Design of a pneumatically driven 3D-printed under-actuated soft robot with programmable stiffness

Official URL: https://dx.doi.org/10.1109/IROS58592.2024.10802121

Soft robotic technologies are laying the foundations for a wide range of applications involving manipulation, gripping, and locomotion. In particular, soft pneumatic actuators have been very popular for their high power-to-weight ratio and ability to yield significantly large motions. However, these actuators are usually limited in delivering reconfigurable deformation, limiting their versatility. A recent direction to rectify this limitation is to couple pneumatic actuation with active materials. Proof-of-the-concept designs has been developed to demonstrate that the actuator's deformation characteristics could be configured by selectively softening structural elements in an ON-OFF manner.

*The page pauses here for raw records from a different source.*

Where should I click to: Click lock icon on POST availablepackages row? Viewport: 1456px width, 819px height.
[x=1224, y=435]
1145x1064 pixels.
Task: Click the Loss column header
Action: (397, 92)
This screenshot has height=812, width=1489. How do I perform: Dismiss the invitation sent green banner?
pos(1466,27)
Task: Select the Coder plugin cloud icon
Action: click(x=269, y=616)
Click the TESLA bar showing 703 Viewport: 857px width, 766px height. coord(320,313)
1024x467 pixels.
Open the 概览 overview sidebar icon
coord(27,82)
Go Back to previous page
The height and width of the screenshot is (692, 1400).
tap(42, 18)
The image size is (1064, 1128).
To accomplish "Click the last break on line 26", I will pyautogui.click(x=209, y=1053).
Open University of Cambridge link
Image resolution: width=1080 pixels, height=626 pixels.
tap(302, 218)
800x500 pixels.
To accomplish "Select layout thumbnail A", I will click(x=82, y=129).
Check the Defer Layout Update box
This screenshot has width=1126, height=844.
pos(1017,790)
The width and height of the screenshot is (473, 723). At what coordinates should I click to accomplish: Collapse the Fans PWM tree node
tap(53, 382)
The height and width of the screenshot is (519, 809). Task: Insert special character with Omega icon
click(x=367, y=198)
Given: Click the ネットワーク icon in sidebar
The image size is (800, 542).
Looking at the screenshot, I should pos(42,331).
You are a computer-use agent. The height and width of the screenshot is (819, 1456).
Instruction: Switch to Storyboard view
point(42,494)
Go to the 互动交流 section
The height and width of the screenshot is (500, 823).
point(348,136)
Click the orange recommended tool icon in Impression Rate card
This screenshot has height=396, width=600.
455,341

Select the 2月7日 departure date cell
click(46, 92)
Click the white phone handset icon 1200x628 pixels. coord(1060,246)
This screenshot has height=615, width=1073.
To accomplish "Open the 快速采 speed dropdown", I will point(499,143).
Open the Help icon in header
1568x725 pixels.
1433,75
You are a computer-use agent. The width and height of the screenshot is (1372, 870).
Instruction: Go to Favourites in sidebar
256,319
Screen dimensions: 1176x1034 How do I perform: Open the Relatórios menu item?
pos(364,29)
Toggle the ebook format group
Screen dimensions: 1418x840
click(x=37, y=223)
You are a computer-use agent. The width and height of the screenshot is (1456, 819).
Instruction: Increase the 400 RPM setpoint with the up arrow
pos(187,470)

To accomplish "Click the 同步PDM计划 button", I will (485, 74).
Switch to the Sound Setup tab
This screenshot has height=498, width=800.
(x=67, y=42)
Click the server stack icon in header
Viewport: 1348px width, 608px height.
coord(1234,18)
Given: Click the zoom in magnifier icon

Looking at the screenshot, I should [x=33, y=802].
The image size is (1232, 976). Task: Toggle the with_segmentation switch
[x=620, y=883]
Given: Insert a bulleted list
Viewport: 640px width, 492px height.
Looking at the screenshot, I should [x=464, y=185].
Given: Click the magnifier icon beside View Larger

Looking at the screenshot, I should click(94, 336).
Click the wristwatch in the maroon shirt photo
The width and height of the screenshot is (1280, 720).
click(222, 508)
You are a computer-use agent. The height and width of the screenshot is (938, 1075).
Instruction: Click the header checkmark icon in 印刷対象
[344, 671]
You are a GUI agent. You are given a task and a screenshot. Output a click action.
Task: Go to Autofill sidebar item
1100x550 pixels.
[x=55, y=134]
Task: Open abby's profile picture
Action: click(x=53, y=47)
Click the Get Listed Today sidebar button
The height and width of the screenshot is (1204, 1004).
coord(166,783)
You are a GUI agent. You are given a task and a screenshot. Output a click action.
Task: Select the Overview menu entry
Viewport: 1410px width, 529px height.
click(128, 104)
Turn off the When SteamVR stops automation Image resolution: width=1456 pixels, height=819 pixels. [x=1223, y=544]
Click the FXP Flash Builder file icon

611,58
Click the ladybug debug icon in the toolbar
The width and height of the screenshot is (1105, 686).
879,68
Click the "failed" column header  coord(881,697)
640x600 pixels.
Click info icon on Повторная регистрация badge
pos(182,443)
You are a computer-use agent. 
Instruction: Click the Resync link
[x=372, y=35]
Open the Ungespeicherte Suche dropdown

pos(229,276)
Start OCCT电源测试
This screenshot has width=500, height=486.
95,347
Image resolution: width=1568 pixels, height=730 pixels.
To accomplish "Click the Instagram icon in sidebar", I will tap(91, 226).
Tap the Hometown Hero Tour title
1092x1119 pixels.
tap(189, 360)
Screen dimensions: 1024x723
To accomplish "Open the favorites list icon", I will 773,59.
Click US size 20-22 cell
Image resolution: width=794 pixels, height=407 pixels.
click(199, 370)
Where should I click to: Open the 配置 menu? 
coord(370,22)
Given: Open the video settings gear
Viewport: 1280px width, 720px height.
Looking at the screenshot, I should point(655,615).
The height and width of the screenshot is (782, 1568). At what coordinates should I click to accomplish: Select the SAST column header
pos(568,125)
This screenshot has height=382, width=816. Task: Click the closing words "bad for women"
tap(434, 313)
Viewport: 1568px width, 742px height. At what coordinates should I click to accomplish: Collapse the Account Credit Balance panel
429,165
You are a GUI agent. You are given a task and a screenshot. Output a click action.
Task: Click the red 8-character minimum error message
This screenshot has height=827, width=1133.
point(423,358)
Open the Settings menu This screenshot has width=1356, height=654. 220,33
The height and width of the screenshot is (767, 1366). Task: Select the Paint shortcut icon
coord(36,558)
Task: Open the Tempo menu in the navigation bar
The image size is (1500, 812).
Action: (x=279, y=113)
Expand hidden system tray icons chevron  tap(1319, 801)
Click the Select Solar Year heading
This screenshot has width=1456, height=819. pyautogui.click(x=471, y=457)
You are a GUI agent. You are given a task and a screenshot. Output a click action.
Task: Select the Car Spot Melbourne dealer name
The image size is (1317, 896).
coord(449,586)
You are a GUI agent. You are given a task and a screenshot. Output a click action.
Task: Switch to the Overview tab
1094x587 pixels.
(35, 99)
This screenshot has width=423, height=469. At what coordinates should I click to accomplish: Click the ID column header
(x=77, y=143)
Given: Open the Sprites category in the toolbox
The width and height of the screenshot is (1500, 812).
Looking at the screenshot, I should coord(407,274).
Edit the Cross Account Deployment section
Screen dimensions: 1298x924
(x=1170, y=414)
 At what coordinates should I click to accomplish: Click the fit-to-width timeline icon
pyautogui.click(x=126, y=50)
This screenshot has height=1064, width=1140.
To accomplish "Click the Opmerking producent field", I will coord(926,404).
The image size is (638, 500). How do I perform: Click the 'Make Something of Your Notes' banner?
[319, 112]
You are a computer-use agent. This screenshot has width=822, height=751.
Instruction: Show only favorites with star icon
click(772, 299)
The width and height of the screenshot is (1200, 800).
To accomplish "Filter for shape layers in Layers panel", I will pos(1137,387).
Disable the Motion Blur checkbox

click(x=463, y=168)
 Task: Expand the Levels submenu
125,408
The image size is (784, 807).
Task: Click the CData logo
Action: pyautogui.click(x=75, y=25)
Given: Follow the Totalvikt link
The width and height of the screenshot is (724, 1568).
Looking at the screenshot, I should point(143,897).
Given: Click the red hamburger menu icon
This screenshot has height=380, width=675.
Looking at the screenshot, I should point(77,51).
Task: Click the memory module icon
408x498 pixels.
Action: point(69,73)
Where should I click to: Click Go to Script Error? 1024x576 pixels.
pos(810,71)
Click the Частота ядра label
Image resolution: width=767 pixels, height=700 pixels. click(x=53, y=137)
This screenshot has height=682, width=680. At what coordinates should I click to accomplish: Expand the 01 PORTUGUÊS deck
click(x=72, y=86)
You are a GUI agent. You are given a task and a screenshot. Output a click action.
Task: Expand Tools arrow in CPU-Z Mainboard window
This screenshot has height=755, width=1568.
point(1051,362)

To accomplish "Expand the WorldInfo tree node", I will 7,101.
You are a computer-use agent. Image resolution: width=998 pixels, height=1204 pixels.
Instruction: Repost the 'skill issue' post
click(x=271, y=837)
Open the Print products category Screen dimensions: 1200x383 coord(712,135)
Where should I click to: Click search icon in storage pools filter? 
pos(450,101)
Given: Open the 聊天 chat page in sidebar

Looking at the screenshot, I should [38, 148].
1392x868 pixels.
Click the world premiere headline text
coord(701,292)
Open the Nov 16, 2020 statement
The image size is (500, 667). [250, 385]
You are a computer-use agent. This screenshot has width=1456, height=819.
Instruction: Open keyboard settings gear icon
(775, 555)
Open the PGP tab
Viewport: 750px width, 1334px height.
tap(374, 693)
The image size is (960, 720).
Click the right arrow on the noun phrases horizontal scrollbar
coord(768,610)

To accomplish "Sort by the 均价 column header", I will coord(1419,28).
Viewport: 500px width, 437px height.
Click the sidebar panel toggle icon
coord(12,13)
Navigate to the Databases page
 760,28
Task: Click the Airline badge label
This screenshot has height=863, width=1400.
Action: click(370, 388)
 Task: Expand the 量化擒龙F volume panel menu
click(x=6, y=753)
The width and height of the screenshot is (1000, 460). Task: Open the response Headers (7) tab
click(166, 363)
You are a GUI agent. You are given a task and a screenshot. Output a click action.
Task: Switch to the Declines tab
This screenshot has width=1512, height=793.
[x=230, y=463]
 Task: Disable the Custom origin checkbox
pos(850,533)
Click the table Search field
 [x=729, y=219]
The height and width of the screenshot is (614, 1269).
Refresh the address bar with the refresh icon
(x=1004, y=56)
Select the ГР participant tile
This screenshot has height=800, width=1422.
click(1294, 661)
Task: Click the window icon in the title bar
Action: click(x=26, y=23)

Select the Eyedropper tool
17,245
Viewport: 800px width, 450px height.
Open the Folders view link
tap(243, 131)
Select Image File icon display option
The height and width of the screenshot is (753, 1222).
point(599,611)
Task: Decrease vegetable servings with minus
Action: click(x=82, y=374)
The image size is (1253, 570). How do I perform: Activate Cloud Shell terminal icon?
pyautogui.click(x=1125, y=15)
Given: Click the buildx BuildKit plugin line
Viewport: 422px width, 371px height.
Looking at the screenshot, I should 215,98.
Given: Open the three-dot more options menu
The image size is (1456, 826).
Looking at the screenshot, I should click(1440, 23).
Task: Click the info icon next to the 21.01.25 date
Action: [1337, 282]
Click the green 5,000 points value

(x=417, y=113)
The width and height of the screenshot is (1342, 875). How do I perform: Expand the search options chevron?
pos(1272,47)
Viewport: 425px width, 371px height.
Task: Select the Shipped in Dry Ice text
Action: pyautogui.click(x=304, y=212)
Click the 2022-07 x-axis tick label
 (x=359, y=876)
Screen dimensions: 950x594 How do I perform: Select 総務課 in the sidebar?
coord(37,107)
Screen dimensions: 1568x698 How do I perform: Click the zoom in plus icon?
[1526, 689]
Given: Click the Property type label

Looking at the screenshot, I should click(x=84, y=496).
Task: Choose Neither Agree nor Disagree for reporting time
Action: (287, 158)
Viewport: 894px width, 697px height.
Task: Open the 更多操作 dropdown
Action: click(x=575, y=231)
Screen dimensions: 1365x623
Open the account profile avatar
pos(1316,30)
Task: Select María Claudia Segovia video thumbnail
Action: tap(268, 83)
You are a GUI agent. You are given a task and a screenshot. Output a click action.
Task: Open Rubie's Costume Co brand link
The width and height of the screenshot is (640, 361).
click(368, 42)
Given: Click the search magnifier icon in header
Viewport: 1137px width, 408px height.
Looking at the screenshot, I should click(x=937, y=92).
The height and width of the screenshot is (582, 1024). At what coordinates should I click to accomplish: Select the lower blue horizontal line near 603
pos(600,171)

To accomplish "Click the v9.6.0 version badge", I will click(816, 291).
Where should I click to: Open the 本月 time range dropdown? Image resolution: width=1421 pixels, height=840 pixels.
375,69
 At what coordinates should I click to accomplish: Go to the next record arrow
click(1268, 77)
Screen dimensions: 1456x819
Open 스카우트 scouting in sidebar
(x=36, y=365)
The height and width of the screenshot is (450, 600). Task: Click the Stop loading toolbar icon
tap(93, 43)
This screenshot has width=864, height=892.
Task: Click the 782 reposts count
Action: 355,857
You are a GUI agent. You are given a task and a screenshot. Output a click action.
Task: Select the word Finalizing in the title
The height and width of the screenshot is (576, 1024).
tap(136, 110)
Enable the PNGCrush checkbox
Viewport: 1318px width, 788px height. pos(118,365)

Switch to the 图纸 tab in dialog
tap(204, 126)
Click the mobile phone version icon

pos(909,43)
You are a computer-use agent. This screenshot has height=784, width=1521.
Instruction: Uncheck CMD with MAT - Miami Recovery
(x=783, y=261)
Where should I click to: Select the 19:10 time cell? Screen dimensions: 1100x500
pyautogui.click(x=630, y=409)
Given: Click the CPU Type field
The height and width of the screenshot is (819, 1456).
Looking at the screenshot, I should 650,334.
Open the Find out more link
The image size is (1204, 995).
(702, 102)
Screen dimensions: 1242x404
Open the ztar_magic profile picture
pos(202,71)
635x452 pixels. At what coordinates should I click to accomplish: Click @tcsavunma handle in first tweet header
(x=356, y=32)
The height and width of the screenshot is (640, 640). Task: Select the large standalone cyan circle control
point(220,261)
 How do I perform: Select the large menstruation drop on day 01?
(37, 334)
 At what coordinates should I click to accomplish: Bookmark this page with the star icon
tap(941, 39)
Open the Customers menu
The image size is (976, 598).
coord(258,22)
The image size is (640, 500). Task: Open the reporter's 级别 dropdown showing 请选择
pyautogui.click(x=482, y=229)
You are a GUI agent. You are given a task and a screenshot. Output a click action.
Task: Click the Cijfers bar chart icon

In this paper, following this idea, we propose a novel soft pneumatic actuator coupled with stiffness programmable polylactic acid (PLA) elements. The proposed design is based on heating wires embedded in the PLA elements. Changes in the elastic properties of PLA near the glass transition temperature (Tg) coupled with pneumatic actuation are exploited to activate the actuator's variable stiffness features. This study shows that the stiffness of 3D-printed elements made of PLA can be tuned by means of temperature controlled heaters. The proposed actuator is able to extend by 19.5% of its original length and produce 15° angular deformation. We demonstrate the actuator's ability to perform different reconfigurable orientations based on different temperature and pressure inputs. The proposed idea could be considered as an actuation unit that can deliver complex deformations when configured in multitudes.